Bad Habit by Steve Lacy - Artwork

Following the release of his single “Mercury,” Steve Lacy returns with “Bad Habit” and announces the release date for his Sophomore studio album. Gemini Rights is due out July 15th on RCA Records.

Written, produced, and played pretty much entirely by Steve, Gemini Rights is an incredible leap forward for an artist who has already established himself as a true cultural force.  At the ripe old age of 24, Lacy already has a veteran’s resume:  Wired Magazine Tech Visionary, Time Magazine Most Influential Teen, Grammy-nominated for his debut album, Apollo XXI, multiple world tours, walked for Virgil Abloh’s first Louis Vuitton show in Paris, gave a TED Talk in NYC, produced a track on Kendrick Lamar’s DAMN (“Pride”) on his iPhone.  His list of collaborators is a who’s who of game changing artists, all of whom look to Lacy to bring his signature brand of cool to their sonic table:  people like Tyler the Creator, Solange, J.Cole, Vampire Weekend, Dirty Projectors, Kali Uchis, Thundercat, and Mac Miller, not to mention his guitar, bass, songwriting, and production with his bandmates THE INTERNET.  His song “Dark Red,” which he literally made on his iPhone, just went platinum a few months ago as well.

None of this will prepare you for the sprawl and scope of Gemini Rights, however.  Like Lacy himself, the record is an amalgamation of a crazy array of references and influences – everything from Caetono Veloso to Andre 3000’s The Love Below to the Beatles to Sly Stone to his friends/band mates in THE INTERNET and much more.

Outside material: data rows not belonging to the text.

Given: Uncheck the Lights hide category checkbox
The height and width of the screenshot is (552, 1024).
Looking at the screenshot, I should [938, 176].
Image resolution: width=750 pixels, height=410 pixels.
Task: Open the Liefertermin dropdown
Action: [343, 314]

Processing his first real heartbreak of his early 20s, Gemini Rights explodes with emotional breadth, with some songs calling out his ex (see: the first lines of album opener “Static” – “Baby you got somethin’ in your nose / sniffin’ that K, did you fill the hole?”) to others fully lamenting the loss (“Buttons”) and bouncing back with indignance (“Sunshine” featuring glorious vocals by Fousheé) and more.  It is an album that’s savage, hilarious, tender, sexy, gender fluid, heartbroken, forthright, polyamorous, full of longing, and wears its heart on its sleeve in the best ways possible.  Like its title, it is dichotomous but singular, and you will not hear another album like it in 2022.